EXERCISE DATA
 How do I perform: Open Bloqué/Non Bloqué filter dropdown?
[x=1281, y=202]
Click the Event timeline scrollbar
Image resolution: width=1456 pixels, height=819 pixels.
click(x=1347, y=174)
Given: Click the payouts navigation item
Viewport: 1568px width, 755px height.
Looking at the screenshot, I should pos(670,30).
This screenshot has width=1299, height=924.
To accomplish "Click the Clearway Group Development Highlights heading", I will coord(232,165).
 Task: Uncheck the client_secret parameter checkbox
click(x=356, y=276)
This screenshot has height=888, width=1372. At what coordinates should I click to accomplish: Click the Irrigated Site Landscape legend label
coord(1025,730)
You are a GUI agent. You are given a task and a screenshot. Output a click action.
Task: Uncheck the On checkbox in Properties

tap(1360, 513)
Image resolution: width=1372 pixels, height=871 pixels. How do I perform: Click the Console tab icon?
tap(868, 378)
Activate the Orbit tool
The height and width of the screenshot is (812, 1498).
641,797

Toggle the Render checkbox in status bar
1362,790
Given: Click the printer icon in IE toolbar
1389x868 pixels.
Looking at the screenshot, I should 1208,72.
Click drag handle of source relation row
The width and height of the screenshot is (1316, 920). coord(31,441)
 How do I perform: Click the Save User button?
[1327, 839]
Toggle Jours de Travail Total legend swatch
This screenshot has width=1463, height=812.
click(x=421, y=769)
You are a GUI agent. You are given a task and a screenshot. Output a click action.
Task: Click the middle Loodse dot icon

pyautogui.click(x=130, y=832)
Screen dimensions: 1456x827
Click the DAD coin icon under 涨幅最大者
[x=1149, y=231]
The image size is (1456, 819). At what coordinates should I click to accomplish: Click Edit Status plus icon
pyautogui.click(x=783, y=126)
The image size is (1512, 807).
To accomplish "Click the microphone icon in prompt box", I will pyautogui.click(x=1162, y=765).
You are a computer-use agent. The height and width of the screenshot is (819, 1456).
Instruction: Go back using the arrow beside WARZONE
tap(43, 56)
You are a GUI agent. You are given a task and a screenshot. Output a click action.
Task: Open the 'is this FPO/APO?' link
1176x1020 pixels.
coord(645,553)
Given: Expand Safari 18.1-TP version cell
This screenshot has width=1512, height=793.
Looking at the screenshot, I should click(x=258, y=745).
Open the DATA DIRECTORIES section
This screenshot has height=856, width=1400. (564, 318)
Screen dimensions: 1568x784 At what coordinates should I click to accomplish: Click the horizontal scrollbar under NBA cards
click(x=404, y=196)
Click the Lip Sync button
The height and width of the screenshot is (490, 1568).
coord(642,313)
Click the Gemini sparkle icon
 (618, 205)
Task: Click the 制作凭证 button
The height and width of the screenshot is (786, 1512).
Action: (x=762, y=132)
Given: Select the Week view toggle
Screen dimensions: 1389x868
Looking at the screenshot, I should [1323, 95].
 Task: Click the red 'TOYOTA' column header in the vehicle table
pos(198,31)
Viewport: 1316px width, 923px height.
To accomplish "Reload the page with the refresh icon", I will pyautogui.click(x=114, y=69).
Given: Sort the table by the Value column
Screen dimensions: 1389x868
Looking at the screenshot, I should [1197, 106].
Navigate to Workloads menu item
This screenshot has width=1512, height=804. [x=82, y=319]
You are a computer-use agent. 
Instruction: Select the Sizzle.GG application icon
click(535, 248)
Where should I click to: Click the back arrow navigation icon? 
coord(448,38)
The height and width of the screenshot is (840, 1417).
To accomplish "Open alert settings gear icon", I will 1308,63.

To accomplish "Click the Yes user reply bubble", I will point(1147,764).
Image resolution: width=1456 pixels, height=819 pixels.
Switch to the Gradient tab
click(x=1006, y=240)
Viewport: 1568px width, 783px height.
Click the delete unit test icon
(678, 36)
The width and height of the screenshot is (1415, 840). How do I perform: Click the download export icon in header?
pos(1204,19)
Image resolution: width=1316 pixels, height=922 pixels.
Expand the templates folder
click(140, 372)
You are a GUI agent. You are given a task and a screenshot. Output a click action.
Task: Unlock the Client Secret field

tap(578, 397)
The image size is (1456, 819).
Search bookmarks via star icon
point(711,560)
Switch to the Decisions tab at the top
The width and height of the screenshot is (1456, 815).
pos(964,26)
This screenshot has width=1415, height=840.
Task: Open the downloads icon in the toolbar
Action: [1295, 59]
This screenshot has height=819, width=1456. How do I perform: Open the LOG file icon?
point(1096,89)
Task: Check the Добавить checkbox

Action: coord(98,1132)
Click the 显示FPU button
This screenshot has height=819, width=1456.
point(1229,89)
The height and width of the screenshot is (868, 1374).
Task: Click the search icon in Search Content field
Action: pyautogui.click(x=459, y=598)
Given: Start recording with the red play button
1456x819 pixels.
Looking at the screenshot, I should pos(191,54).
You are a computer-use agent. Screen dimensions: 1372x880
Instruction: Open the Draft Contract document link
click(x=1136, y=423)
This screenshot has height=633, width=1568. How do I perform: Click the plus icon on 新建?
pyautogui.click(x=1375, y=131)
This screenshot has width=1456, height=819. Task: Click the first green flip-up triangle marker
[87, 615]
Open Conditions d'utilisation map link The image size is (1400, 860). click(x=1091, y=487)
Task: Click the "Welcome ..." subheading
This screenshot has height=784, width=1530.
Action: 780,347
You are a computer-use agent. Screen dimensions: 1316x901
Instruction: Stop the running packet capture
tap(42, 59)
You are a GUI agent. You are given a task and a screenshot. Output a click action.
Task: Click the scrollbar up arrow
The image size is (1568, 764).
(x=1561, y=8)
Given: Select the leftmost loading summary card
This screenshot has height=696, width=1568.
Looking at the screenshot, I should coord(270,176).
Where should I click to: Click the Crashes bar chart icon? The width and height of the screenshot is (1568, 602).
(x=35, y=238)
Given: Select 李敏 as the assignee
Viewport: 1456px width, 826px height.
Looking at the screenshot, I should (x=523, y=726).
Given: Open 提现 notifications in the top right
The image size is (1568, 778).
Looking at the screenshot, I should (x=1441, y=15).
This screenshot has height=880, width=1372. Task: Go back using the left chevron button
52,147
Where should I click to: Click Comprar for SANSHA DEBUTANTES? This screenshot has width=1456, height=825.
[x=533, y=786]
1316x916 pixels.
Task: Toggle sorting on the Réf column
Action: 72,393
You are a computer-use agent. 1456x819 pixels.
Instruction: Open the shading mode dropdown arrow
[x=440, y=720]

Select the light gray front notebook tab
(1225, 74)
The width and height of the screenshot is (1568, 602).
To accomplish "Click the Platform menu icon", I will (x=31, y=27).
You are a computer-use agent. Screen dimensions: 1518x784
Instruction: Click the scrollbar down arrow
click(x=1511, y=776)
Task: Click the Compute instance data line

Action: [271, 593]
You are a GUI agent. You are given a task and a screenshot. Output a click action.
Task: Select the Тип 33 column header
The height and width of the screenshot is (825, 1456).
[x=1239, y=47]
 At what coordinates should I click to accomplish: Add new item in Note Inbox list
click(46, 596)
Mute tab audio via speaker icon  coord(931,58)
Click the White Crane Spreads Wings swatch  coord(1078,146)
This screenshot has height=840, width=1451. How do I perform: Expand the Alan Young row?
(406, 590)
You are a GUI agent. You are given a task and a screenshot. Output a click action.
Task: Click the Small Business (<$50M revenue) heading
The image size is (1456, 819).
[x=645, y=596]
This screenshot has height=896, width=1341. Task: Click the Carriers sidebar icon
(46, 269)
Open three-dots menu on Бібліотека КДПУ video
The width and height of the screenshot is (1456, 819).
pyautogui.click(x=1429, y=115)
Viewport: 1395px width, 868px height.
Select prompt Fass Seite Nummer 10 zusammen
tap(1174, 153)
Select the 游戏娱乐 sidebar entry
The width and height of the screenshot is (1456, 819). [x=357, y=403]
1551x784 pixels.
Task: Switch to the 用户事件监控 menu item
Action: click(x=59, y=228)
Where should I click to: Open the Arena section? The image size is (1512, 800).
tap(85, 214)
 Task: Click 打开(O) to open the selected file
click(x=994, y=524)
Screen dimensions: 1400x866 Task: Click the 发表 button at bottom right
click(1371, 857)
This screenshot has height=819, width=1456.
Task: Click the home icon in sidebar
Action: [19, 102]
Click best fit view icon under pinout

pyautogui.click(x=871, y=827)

ACTIVITY
Copy out each line of the data that has the word "will" in it.

ANSWER AREA
To accomplish "Click the Clearway Group Development Highlights heading", I will coord(232,165).
To accomplish "Click the microphone icon in prompt box", I will pyautogui.click(x=1162, y=765).
To accomplish "Reload the page with the refresh icon", I will pyautogui.click(x=114, y=69).
To accomplish "Open alert settings gear icon", I will 1308,63.
To accomplish "Click the Yes user reply bubble", I will point(1147,764).
To accomplish "Click the Platform menu icon", I will (x=31, y=27).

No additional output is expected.